## SHORT EXERCISE
Output the lines of the listing as a numbered list, beginning at the line that contains "Task: Click the yellow YY app icon" and ending at the line that contains "coord(204,156)", with blank lines omitted.

## GIVEN RECORDS
========

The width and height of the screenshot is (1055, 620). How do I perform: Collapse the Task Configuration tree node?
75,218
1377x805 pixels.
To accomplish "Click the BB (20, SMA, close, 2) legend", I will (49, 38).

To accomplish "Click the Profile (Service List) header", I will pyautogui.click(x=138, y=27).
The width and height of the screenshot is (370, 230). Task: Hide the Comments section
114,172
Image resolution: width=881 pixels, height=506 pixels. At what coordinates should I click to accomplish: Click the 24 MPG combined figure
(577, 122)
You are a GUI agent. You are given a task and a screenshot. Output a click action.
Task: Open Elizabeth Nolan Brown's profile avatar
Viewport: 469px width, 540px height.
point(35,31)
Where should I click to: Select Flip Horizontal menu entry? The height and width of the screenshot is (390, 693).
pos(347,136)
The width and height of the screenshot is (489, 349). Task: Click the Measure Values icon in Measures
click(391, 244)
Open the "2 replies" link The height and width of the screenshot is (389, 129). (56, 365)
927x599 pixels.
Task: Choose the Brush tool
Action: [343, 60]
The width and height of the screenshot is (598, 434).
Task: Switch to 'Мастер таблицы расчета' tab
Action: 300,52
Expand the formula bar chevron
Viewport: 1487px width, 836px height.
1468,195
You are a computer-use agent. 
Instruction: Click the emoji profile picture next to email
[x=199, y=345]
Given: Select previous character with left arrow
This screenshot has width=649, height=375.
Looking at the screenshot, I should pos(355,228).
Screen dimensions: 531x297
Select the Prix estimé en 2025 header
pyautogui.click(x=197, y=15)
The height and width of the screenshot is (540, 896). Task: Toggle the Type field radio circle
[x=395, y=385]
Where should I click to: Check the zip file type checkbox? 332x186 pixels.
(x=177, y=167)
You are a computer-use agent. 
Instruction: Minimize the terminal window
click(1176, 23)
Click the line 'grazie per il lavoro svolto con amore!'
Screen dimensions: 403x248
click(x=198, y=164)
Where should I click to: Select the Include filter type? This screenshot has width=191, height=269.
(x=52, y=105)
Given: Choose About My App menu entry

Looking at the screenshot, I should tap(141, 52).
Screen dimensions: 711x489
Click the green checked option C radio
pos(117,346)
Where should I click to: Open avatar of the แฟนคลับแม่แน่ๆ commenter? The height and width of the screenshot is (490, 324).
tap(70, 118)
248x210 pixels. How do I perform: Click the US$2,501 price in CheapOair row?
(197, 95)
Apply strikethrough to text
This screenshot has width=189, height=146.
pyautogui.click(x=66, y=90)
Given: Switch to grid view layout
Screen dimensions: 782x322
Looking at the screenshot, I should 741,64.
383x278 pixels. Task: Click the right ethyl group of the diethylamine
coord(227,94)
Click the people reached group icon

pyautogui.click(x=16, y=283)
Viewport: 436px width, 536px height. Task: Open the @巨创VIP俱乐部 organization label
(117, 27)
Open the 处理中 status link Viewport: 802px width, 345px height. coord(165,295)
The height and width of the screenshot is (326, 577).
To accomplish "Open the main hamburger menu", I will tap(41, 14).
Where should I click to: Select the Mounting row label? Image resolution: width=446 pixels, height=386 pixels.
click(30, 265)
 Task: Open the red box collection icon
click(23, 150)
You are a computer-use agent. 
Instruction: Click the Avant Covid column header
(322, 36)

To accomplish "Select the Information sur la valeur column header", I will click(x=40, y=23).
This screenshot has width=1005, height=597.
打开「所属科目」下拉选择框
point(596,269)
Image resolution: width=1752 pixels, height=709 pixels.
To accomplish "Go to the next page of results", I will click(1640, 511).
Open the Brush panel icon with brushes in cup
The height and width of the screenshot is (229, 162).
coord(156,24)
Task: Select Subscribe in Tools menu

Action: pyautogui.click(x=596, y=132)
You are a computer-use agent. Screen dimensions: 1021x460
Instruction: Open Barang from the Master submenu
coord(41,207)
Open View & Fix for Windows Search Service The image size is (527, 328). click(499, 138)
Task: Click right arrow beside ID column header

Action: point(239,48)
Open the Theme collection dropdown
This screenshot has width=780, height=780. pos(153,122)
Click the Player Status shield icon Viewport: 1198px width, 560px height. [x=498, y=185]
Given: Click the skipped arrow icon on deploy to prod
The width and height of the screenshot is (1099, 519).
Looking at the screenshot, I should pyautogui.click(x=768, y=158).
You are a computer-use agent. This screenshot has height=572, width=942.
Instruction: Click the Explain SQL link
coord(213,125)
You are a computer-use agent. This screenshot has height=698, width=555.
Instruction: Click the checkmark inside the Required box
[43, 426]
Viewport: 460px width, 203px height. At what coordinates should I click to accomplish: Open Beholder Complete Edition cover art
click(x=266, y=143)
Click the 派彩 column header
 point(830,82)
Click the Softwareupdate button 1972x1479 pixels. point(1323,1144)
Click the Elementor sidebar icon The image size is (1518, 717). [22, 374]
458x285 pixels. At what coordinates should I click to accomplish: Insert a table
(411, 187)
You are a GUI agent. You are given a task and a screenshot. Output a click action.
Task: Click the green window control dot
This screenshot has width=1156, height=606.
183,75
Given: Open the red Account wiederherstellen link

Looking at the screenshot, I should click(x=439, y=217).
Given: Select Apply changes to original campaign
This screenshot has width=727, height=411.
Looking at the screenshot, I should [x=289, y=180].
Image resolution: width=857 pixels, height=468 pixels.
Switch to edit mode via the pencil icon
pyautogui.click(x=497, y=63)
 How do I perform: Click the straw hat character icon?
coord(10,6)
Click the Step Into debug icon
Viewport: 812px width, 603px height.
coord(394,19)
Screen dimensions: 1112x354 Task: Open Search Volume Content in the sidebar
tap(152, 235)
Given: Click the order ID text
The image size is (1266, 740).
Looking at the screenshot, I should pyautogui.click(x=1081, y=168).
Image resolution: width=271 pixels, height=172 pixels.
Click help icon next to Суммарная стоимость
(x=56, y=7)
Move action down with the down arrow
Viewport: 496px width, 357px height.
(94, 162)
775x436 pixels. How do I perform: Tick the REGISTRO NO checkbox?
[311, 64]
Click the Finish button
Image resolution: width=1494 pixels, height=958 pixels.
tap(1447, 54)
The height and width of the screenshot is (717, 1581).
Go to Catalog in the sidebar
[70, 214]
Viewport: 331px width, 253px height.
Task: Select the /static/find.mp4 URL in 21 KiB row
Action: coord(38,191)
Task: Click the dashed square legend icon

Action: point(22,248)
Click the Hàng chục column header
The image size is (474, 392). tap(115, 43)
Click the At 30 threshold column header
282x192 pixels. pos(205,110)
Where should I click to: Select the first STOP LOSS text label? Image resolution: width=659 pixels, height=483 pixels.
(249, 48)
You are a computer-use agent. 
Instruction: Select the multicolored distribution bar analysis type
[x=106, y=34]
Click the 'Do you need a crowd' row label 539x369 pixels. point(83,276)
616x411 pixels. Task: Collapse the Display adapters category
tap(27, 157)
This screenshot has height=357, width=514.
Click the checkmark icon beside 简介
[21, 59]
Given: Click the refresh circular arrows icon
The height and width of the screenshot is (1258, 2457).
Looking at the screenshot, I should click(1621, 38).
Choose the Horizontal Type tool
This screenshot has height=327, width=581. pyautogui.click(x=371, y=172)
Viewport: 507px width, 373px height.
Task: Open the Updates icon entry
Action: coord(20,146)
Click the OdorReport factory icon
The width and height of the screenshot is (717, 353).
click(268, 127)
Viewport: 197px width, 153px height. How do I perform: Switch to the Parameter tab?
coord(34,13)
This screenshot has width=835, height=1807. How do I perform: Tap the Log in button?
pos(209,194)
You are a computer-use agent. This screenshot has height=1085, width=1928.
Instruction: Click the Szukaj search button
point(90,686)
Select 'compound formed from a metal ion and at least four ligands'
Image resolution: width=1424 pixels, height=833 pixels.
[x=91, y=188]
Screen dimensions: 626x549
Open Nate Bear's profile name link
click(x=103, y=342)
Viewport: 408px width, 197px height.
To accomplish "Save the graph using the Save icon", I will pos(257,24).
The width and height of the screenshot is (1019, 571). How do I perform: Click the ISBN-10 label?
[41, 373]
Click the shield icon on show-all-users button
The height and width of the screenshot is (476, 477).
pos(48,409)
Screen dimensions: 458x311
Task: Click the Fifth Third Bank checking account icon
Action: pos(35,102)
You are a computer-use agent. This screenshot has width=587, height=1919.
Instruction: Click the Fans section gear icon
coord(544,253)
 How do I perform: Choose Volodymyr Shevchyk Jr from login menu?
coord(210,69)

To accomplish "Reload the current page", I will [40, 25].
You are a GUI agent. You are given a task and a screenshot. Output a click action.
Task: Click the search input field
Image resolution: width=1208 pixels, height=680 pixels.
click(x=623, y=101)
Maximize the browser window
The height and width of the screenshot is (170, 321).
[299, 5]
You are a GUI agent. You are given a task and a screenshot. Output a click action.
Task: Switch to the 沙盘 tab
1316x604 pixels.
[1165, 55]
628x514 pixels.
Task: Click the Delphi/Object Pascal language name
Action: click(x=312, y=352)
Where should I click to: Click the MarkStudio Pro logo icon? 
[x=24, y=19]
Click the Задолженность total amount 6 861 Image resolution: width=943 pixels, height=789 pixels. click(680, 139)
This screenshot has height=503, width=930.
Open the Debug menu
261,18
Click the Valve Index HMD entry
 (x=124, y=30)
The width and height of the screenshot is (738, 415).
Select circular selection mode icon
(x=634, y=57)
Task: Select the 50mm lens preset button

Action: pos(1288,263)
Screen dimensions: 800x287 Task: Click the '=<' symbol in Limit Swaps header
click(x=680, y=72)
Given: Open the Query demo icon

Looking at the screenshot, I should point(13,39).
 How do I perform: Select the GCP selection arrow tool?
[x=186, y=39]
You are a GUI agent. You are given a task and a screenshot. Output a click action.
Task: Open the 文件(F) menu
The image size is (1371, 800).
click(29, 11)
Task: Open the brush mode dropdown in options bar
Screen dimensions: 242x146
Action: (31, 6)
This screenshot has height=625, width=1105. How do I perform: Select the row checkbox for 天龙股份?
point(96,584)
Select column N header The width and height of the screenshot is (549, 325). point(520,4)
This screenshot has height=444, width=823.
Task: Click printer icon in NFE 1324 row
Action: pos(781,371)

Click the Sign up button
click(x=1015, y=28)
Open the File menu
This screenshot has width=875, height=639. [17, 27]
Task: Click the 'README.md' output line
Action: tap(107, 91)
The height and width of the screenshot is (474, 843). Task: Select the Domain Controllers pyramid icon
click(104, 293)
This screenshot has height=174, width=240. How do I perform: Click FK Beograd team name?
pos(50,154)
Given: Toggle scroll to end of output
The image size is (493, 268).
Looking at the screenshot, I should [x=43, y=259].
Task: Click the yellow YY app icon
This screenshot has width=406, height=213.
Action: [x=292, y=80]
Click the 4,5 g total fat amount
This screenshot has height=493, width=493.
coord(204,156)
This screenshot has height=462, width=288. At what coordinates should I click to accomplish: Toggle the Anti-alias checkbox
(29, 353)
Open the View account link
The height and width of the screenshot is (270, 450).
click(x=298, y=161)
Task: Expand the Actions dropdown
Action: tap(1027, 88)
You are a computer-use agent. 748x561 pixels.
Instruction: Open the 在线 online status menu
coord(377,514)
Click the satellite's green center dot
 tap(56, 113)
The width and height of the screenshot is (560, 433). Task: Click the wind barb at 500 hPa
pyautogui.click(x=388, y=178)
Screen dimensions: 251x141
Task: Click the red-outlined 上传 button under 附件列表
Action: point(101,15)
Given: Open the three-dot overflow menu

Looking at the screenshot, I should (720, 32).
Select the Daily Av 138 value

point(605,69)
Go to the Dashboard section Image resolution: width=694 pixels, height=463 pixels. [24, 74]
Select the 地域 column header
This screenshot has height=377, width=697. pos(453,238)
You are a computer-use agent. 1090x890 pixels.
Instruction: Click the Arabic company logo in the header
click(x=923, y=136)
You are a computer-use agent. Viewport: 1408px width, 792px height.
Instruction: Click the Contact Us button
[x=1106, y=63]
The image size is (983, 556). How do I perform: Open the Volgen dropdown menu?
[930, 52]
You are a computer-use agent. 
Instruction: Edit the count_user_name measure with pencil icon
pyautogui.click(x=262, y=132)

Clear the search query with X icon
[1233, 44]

========

## FINAL RESULT
1. Task: Click the yellow YY app icon
2. This screenshot has width=406, height=213.
3. Action: [x=292, y=80]
4. Click the 4,5 g total fat amount
5. This screenshot has height=493, width=493.
6. coord(204,156)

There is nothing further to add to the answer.